Prestation complémentaire à l'AVS/AI (condition de recevabilité)

8C_129/2026Entscheid vom 01.04.2026ErgänzungsleistungOriginalsprache: DE

Zusammenfassung

Sachverhalt

A.________ rekurrierte gegen das Urteil der Genfer Sozialversicherungsgerichtskammer vom 9. Dezember 2025 betreffend Aufhebung seiner Ergänzungsleistungen zur AHV/IV und Rückerstattungsforderung. Er reichte das angefochtene Urteil jedoch nicht mit seinem rekurstechnischen Schreiben vom 7. Januar 2026 ein.

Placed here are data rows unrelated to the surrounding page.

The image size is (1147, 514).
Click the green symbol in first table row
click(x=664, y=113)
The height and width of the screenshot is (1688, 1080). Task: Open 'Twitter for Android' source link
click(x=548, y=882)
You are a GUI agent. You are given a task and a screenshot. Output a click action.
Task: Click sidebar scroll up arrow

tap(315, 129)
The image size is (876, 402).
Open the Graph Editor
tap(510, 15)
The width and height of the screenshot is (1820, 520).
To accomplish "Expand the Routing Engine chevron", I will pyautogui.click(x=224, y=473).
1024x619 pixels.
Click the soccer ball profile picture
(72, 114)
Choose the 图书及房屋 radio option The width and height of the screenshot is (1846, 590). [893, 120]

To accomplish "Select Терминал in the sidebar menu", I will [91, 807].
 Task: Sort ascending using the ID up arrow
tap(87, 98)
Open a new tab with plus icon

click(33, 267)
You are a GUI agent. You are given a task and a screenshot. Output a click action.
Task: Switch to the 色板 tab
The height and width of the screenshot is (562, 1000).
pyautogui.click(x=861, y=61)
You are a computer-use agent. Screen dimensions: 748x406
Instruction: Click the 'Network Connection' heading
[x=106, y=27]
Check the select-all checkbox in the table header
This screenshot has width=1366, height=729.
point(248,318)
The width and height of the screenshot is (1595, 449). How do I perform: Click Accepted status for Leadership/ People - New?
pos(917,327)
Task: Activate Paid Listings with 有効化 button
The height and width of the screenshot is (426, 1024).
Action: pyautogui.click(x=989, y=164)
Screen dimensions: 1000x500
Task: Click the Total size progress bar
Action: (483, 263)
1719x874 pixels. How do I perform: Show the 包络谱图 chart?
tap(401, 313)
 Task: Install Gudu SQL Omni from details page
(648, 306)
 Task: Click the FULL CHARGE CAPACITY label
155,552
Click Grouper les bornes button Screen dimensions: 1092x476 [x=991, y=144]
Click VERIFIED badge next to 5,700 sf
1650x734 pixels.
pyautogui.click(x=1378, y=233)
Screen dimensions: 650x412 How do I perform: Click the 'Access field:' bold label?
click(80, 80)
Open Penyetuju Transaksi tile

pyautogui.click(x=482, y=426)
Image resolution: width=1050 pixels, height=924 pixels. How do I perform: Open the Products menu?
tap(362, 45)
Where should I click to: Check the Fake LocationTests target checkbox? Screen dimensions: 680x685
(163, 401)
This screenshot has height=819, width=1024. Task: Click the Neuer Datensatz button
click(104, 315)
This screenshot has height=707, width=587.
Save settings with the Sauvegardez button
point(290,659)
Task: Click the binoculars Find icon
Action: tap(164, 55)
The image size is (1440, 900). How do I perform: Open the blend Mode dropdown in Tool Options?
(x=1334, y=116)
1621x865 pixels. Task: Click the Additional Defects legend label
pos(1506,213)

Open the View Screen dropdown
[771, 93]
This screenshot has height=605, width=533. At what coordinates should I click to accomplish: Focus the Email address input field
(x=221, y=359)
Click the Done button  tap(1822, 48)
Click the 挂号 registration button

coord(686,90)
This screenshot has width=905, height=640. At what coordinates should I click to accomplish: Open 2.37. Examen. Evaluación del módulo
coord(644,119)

Auf Aufforderung des Bundesgerichts (Frist 6. Februar 2026) erfolgte die Nachreichung erst am 4. März 2026.

Erwägungen

Das Bundesgericht betont, dass nach Art. 42 Abs. 1–5 LTF eine angefochtene kantonale Entscheidung dem Beschwerdeeingabe beizulegen und bei Unterlassung innert angesetzter Frist nachzureichen ist. Da der Beschwerdeführer das Urteil verspätet einreichte und keine substantiierte Rüge gegen die kantonalen Feststellungen oder die Rechtsanwendung erhob, ist das Rechtsmittel unzulässig.

Entscheid

Der Rekurs wird als unzulässig abgewiesen.